[EXTRAIT PRÉSENTÉ]
_ _ _ _ _ _ _

Semaine 19

  • Emor
Editorial
L’harmonie et le chaos

Lorsque D.ieu créa le monde, Il l’établit avec une harmonie dont la puissance continue de nous frapper aujourd’hui. Il n’est que de considérer le grand ordonnancement de l’univers pour prendre conscience de la réalité concrète de cette idée. Puis l’histoire commença. Comme il en avait reçu la mission, l’homme entreprit son œuvre de perfectionnement. Parfois, il sut s’inscrire dans le plan divin et son action renforça et prolongea l’harmonie initiale. Il put aussi arriver qu’il oublie le grand axe à suivre et que, s’en écartant, il introduise la dysharmonie là où existait une dynamique de perfection. D’une certaine manière, l’histoire du monde et des hommes se résume souvent à ce combat difficile entre ordre et chaos.
La période que nous vivons dans le cycle de l’univers nous offre une illustration de ce débat. Pendant l’hiver, les forces de la nature se sont assoupies. Voici qu’aujourd’hui, avec le retour du printemps, elles s’éveillent et font renaître des désirs matériels ardents qui peuvent détourner l’homme de son chemin. Les Sages, conscients de cette difficulté nouvelle, ont prescrit, comme une antidote, l’étude hebdomadaire des Pirkeï Avot, les Maximes des Pères, qui décrivent une certaine vision du monde et donnent ainsi la force de la mettre en œuvre. Il n’est pas question ici de la stricte application des commandements de D.ieu, de la pratique littérale des Mitsvot. C’est bien autre chose qui est en cause: précisément le rétablissement de l’harmonie alors que les évolutions du monde matériel pourraient conduire l’homme à s’en détacher.
Au-delà du caractère irremplaçable de cette étude, l’idée présente en filigrane dans cette coutume est précieuse. Elle rappelle le rôle immense de l’humble créature qu’est l’être humain. Dépositaire de la création et de son avenir, il lui revient de faire du monde un lieu où la Présence Divine puisse résider. Oeuvre ambitieuse qui ne peut être le résultat que de ses actes quotidiens.
Etincelles de Machiah
De l’exil à la Délivrance

La Paracha de Terouma (Exode 25:8) énonce un commandement essentiel: “Et vous ferez pour Moi un Sanctuaire”. Au sens strict, cette phrase dite à Moïse fait référence à la construction du “Michkan”, le Tabernacle qui servit de Temple jusqu’à l’entrée en Israël et l’installation à Jérusalem. Toutefois, il est clair que les Temples successifs sont également désignés implicitement dans ce verset. C’est, du reste, ce que laisse entendre Maïmonide lorsqu’il enseigne: “C’est un commandement que de construire une Maison pour D.ieu comme il est dit “Vous ferez pour Moi un Sanctuaire”.
Par conséquent, l’édification du troisième Temple, qui sera l’œuvre du Machia’h, est également incluse dans le verset cité. De cette façon, l’idée développée par le Tana Devé Elyahou selon laquelle le Tabernacle construit par Moïse se révélera au sein du troisième Temple, prend tout son sens. Bien qu’il ait été fabriqué en exil, en dehors de la terre d’Israël par Moïse qui n’entra jamais dans le pays, cependant, précisément pour cette raison, le Tabernacle est étroitement lié au troisième Temple. En effet, la grandeur et l’importance de ce dernier procède en premier lieu des actions accomplies par chacun pendant le temps de l’exil.

_ _ _ _ _ _ _

[CONSIGNE ÉCRITE] Pouvez-vous recopier l'extrait, de « Par conséquent, l’édification » à « temps de l’exil. », en changeant « Moïse » en « Moshé » ? Les enregistrements n'ont aucun lien avec l'extrait.

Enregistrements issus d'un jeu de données
_ _ _ _ _ _ _

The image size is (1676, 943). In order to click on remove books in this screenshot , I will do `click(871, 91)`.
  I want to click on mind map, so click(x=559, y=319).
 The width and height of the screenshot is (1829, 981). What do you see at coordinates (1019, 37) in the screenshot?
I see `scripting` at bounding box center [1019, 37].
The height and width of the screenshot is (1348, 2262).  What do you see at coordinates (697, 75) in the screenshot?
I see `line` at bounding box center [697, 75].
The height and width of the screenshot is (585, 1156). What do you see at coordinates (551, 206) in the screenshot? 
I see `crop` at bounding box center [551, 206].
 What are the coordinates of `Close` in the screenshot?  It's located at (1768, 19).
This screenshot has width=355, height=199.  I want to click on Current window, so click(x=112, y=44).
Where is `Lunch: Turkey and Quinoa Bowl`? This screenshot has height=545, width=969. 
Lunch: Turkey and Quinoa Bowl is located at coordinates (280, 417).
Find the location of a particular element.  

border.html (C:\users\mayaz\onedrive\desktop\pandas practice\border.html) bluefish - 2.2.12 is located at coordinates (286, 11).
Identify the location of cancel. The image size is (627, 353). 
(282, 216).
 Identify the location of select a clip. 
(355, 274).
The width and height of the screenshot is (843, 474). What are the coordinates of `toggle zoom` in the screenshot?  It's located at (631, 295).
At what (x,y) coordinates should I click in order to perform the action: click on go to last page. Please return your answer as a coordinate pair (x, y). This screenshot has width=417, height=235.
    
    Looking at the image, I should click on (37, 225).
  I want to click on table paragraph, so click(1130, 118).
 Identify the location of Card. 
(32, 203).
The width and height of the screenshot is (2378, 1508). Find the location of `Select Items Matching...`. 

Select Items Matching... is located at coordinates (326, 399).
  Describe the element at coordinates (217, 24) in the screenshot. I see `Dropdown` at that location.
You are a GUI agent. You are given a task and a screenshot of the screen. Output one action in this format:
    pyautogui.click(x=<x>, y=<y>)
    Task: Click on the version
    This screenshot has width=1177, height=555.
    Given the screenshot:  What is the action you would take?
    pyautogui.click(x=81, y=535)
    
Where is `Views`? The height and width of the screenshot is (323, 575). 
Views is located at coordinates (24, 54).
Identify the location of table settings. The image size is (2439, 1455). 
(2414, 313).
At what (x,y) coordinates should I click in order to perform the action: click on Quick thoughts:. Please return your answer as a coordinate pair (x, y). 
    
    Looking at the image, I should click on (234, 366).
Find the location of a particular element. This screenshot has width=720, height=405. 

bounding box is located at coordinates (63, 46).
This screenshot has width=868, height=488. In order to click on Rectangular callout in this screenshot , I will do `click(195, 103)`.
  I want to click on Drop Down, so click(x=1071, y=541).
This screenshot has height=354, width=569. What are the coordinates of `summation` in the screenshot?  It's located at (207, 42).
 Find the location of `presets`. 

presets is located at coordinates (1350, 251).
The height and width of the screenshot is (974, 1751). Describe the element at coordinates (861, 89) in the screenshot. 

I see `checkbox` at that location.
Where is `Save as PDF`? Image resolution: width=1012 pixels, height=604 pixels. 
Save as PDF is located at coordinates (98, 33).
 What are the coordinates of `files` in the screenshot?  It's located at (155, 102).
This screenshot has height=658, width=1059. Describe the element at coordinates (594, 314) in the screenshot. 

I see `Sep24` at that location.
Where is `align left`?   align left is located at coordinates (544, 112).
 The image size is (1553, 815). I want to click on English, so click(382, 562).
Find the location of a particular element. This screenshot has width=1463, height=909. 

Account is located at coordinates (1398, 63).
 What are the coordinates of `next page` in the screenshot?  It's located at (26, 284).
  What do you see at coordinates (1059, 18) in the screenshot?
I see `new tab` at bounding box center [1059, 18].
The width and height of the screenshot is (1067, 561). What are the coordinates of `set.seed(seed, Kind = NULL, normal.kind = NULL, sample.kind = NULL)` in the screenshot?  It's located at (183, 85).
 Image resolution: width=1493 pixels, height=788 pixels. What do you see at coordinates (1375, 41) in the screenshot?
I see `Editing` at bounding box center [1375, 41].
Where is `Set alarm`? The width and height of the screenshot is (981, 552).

_ _ _ _ _ _ _

[CORRIGÉ DE L'EXERCICE]
Par conséquent, l’édification du troisième Temple, qui sera l’œuvre du Machia’h, est également incluse dans le verset cité. De cette façon, l’idée développée par le Tana Devé Elyahou selon laquelle le Tabernacle construit par Moshé se révélera au sein du troisième Temple, prend tout son sens. Bien qu’il ait été fabriqué en exil, en dehors de la terre d’Israël par Moshé qui n’entra jamais dans le pays, cependant, précisément pour cette raison, le Tabernacle est étroitement lié au troisième Temple. En effet, la grandeur et l’importance de ce dernier procède en premier lieu des actions accomplies par chacun pendant le temps de l’exil.